Two years after Odelay took the music world by storm, Beck released a low-key, acoustic album that featured none of the kitchen-sink experimentation for which he’d become known. Mutations is a mix of straight-forward country, blues and folk songs (with a tropicalia tune appropriately named ‘Tropicalia’ thrown in for good measure) and it was the first indication of exactly how versatile a songwriter Beck is.
Mutations is a decidedly downbeat album, filled with songs about loneliness and despair. Here’s a typical lyric, from the song ‘Dead Melodies’: “Night birds will cackle, rotting like apples on trees, sending their dead melodies to me.” This isn’t the last time Beck would wallow in beautiful misery on record… it’s something he excels at and would return to on his best album (which I’ll get to soon enough).
Beck says the album is about being fed up with life… not in a fatalistic way but as a natural part of existing. “I don’t know anybody who doesn’t reach a point of exhaustion on a regular basis,” he says, and I know I can relate.
Mutations is the first album Beck recorded with a live band and they do marvelous work, with piano, bass, drums and acoustic guitar featured on most tracks and the occasional horn or harmonica accent kicking in at just the right time.
‘O Maria’ is typical of the sound and mood of Mutations, somehow simultaneously bleak and upbeat. As Beck sings in one verse, “Everybody knows death creeps in slow till you feel safe in his arms” … I kind of feel the same way about this album.
The night is useless and so are we
Because everybody knows
The fabric of folly is falling apart at the seams
And I’ve been looking for a good time
But the pleasures are seldom and few
There’s no whiskey there’s no wine
Just the concrete and a worried mind
Cos everybody knows death creeps in slow
Till you feel safe in his arms
And I’ve been looking for a new friend
I don’t care if he’s decrepit and grey
O Maria haven’t you known
Days so careless
All on your own
Everybody knows the circus is closed
And the animals have gone wild
And I’ve been looking for my shadow
But this place is so bright and clean
Odelay took the music world by storm?

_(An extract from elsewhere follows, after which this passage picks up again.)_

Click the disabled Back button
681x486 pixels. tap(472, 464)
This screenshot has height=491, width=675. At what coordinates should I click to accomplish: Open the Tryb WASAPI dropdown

Wow–I must have missed that, Mr. Hyperbole!
This is getting closer to the Beck sound I like–less electronic, more earthy.
According to Beck’s biography on AllMusic, Odelay was “widely acclaimed as one of the decade’s landmark records.” I’d say that qualifies as taking the music world by storm!
I don’t think an album that never cracked the top ten and sold only 2 million copies over time can be rightly declared as taking the music industry by storm.
Well, there’s a difference between sales and influence. I’m not suggesting it was a huge seller. Maybe “industry” is the wrong word.
I’ve never heard of other artists listing Beck or this album as such an influence, certainly not to the degree that other lesser commercial artists have such as Joni Mitchell, Leonard Cohen, Kurt Cobain, etc… Beck is, undoubtedly, critically acclaimed and admired, but I don’t think any of his work has had tremendous influence or has ever taken the music industry by storm.
The opening of this song sounds extremely familiar to me. Any thoughts? I bet I’d l ike this song more sung by Adam Duritz or Ben Folds; something about his voice makes everything he sings sound a bit like he’s whining. I just want to tell him to get over it.
I find it funny that you frequently bring up Adam Duritz as a counterpoint to singers you find whiny. Duritz is probably one of the whiniest singers around! And I say this as a huge fan of him and his voice… I guess I like whiners. 🙂
He doesn’t whine!!! He is emotional without whining, which is why I bring him up as a counterpoint.